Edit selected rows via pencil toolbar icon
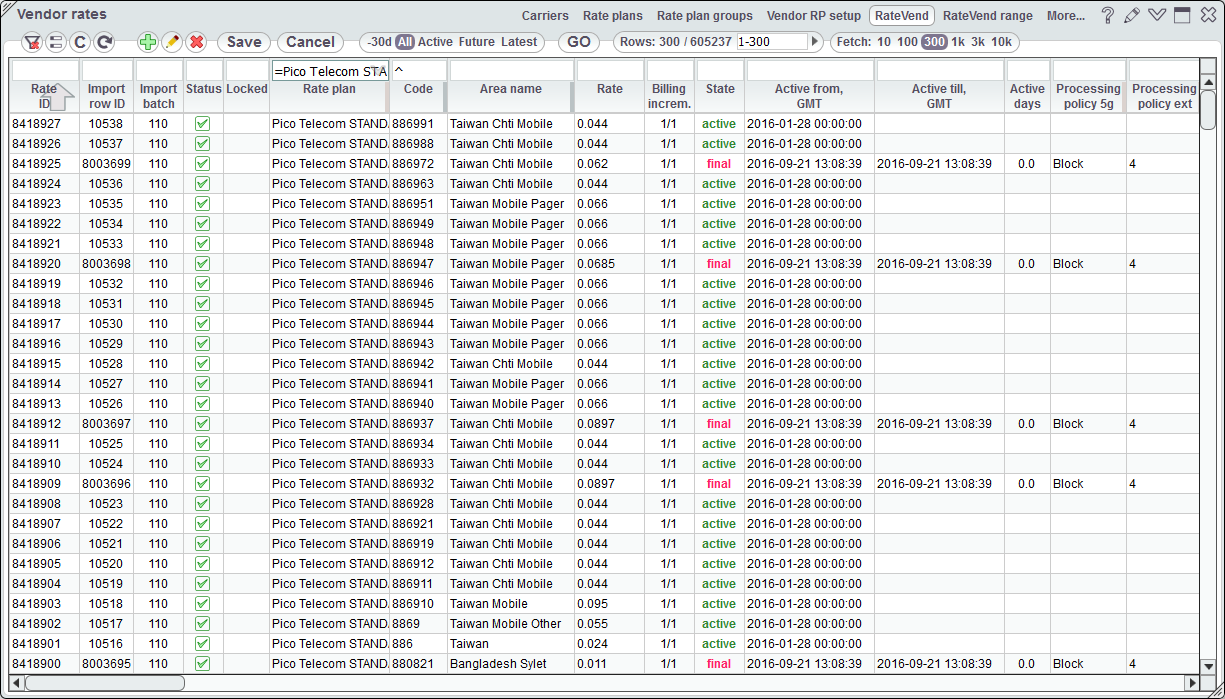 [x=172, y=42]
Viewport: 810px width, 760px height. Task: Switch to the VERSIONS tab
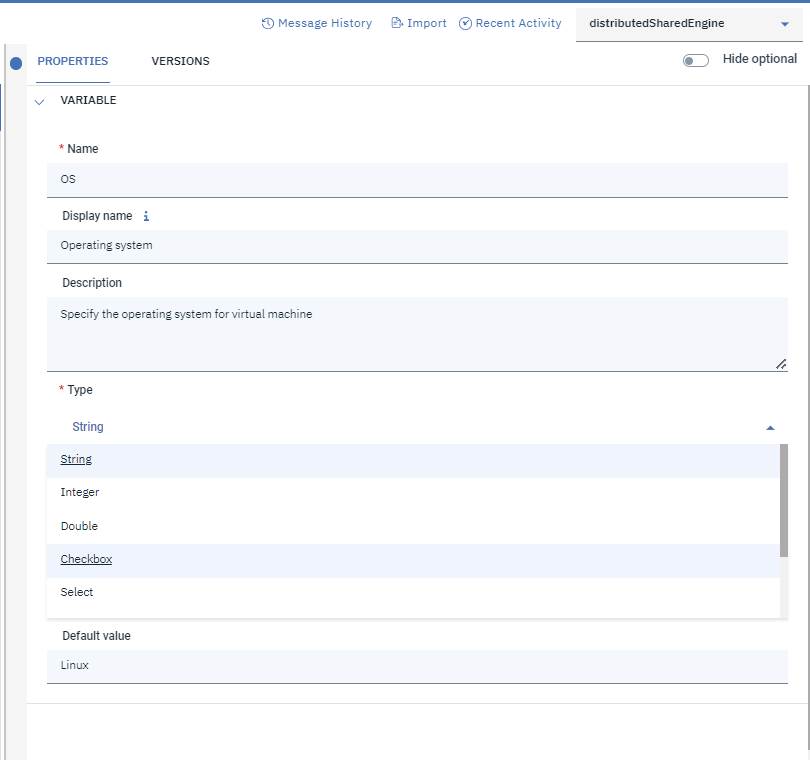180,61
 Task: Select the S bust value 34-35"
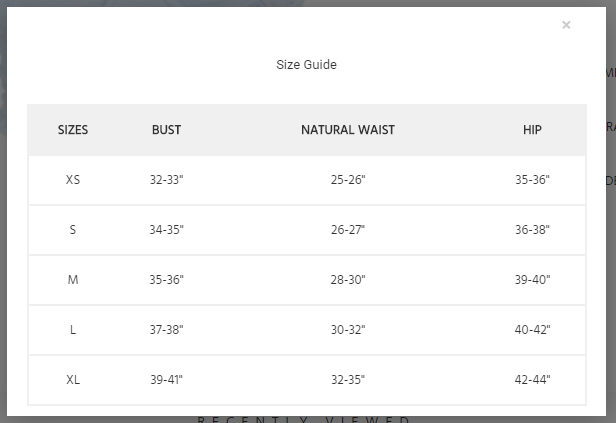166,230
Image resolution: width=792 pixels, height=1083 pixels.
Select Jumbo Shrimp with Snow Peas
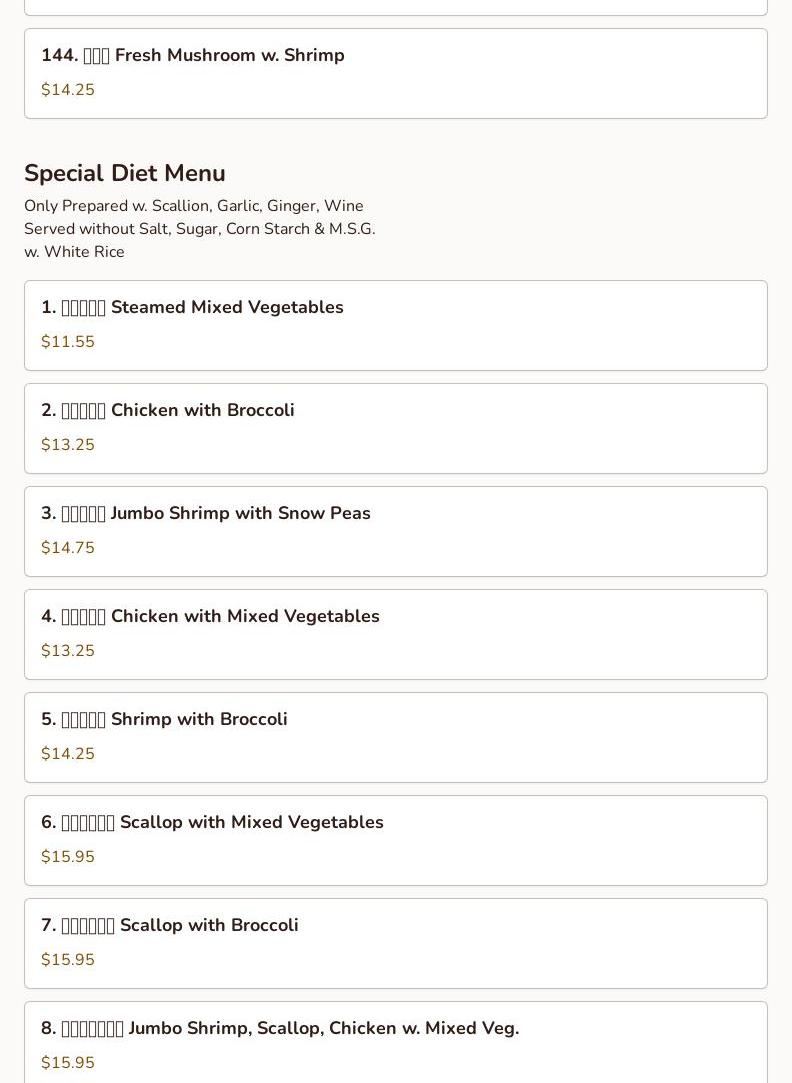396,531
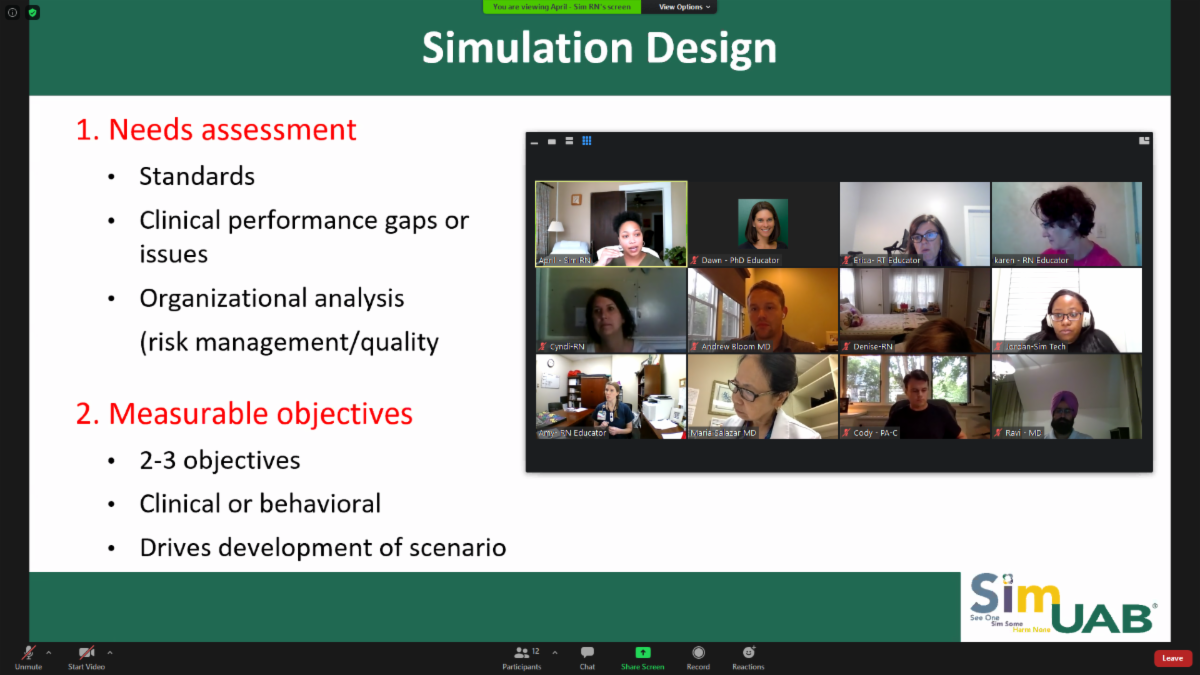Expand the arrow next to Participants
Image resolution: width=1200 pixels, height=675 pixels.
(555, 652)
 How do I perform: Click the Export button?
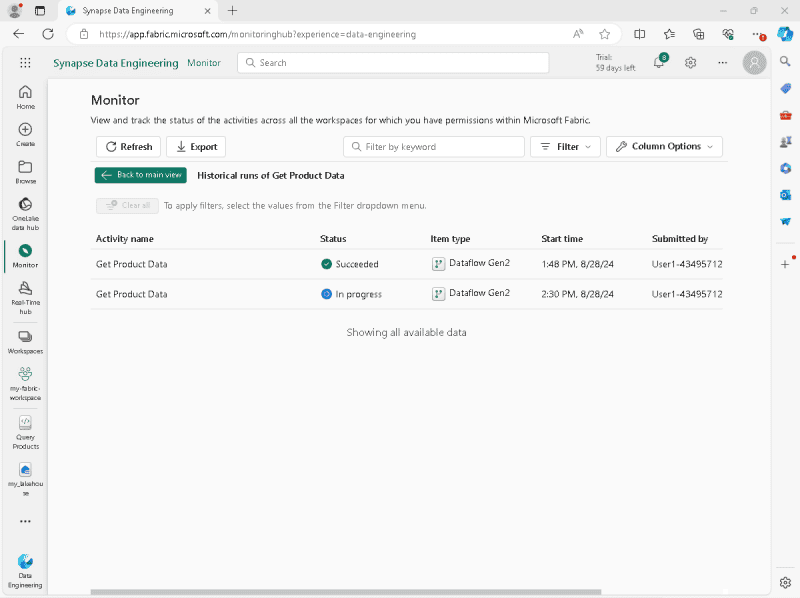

_WHAT THE EXERCISE ASKS_
An exact copy of the data is required, with the pictures excluded.

_RESULT FOR THIS TASK_
Edit selected rows via pencil toolbar icon
 [x=172, y=42]
Viewport: 810px width, 760px height. Task: Switch to the VERSIONS tab
180,61
 Task: Select the S bust value 34-35"
166,230
Image resolution: width=792 pixels, height=1083 pixels.
Select Jumbo Shrimp with Snow Peas
396,531
Expand the arrow next to Participants
Image resolution: width=1200 pixels, height=675 pixels.
(555, 652)
 How do I perform: Click the Export button?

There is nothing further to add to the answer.